• **What is needed**: Give back each of the items below word for word, leaving out the pictures.

• **Data supplied**:
================================

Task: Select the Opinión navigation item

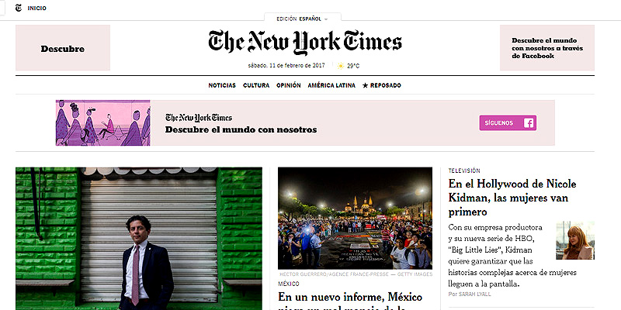Action: pos(288,85)
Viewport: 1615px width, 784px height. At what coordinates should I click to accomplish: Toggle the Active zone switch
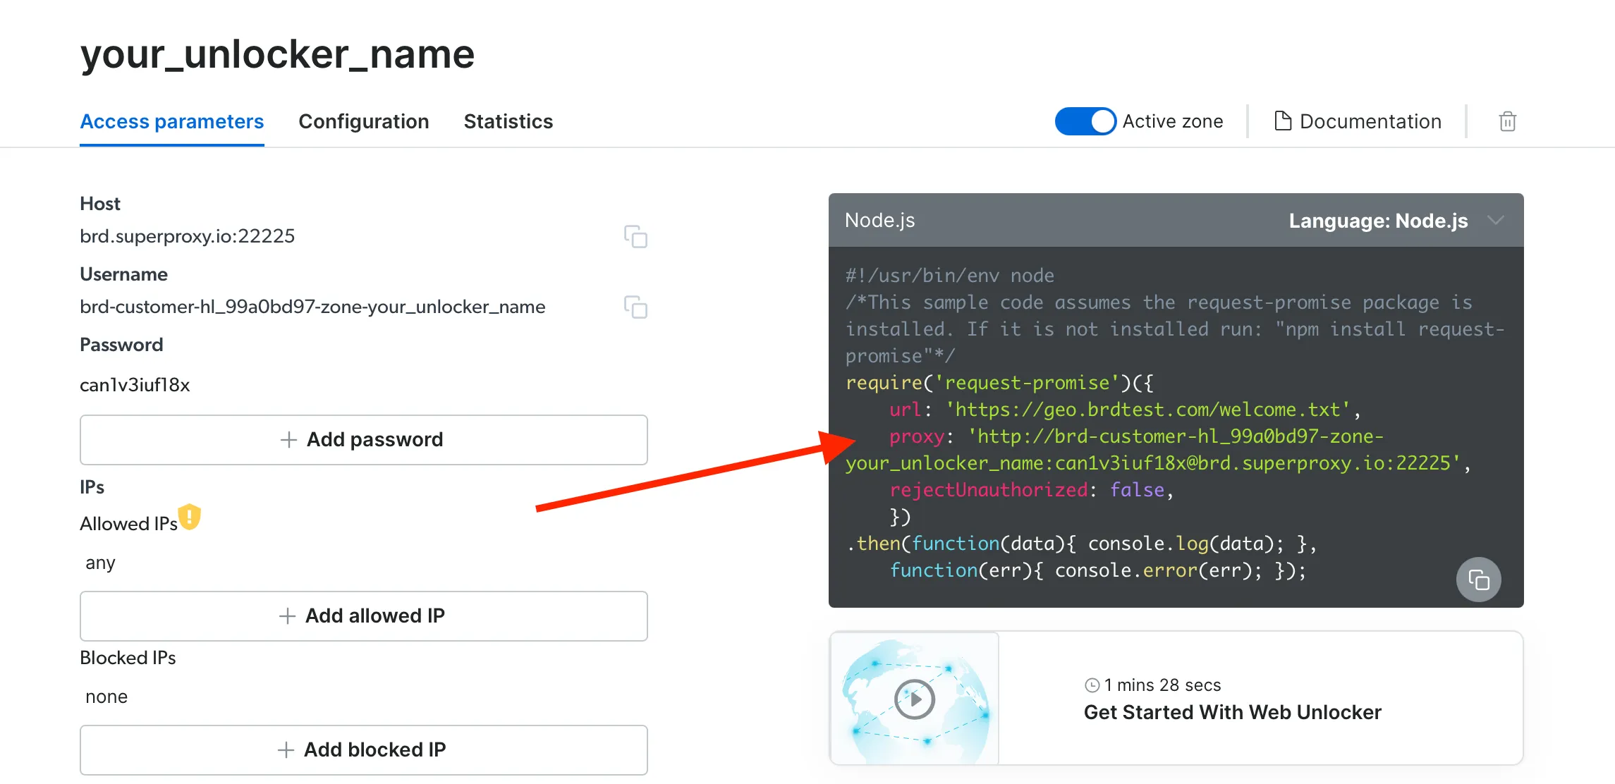1085,121
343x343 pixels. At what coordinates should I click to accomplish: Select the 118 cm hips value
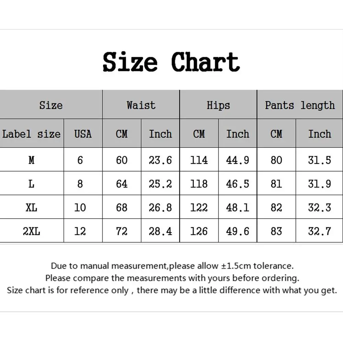tap(199, 184)
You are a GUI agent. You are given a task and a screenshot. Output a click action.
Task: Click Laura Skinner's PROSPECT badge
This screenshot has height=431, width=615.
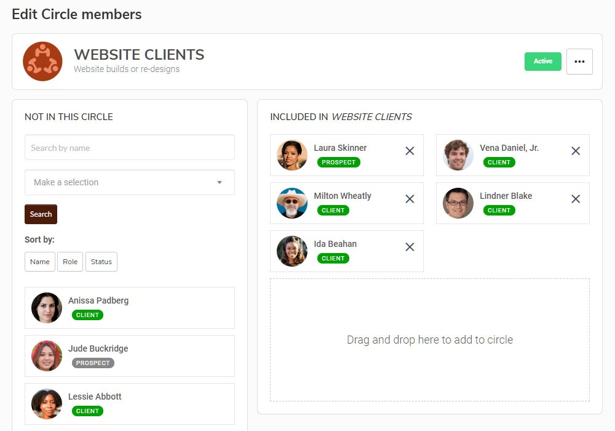coord(339,163)
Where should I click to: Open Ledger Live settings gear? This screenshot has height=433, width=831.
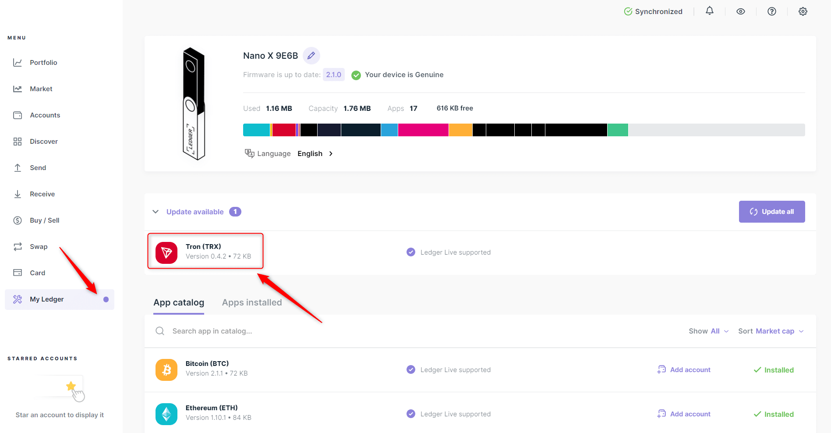coord(803,11)
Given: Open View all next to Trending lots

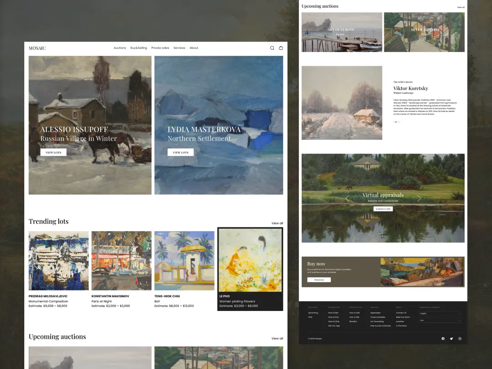Looking at the screenshot, I should pyautogui.click(x=277, y=223).
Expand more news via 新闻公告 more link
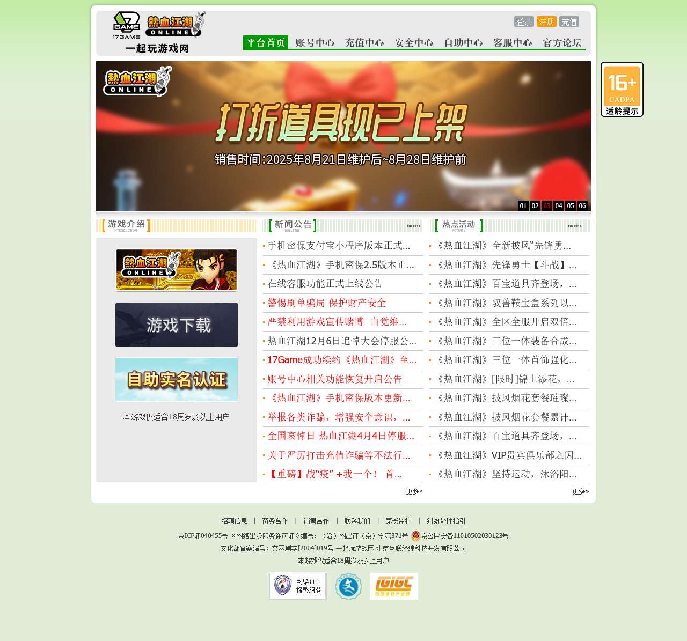The width and height of the screenshot is (687, 641). tap(413, 226)
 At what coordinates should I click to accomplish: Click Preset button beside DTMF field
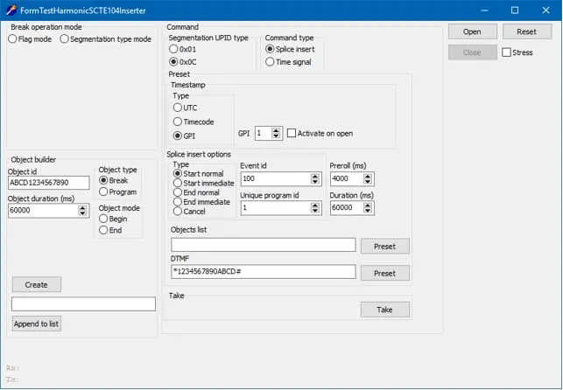tap(384, 274)
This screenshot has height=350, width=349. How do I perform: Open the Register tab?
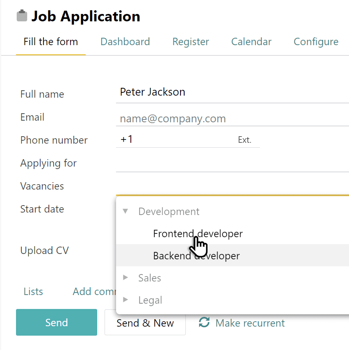tap(190, 41)
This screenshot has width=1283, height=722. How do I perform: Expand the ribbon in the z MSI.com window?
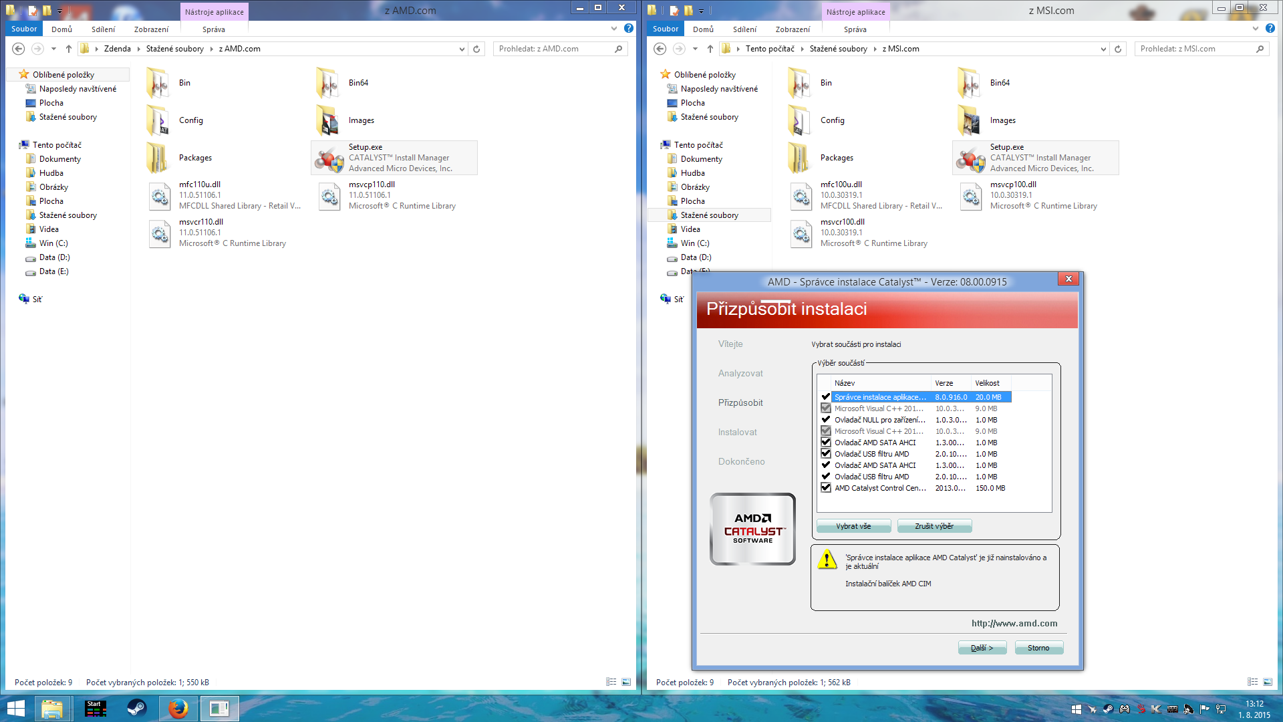point(1256,29)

================================

• **Finished exercise**:
Task: Select the Opinión navigation item

Action: pos(288,85)
Viewport: 1615px width, 784px height. At what coordinates should I click to accomplish: Toggle the Active zone switch
1085,121
343x343 pixels. At what coordinates should I click to accomplish: Select the 118 cm hips value
tap(199, 184)
You are a GUI agent. You are given a task and a screenshot. Output a click action.
Task: Click Laura Skinner's PROSPECT badge
This screenshot has height=431, width=615.
coord(339,163)
Where should I click to: Open Ledger Live settings gear? This screenshot has height=433, width=831.
coord(803,11)
Given: Open View all next to Trending lots

Looking at the screenshot, I should pyautogui.click(x=277, y=223).
Expand more news via 新闻公告 more link
The width and height of the screenshot is (687, 641). tap(413, 226)
 At what coordinates should I click to accomplish: Click Preset button beside DTMF field
tap(384, 274)
This screenshot has height=350, width=349. How do I perform: Open the Register tab?
tap(190, 41)
This screenshot has width=1283, height=722. How do I perform: Expand the ribbon in the z MSI.com window?
point(1256,29)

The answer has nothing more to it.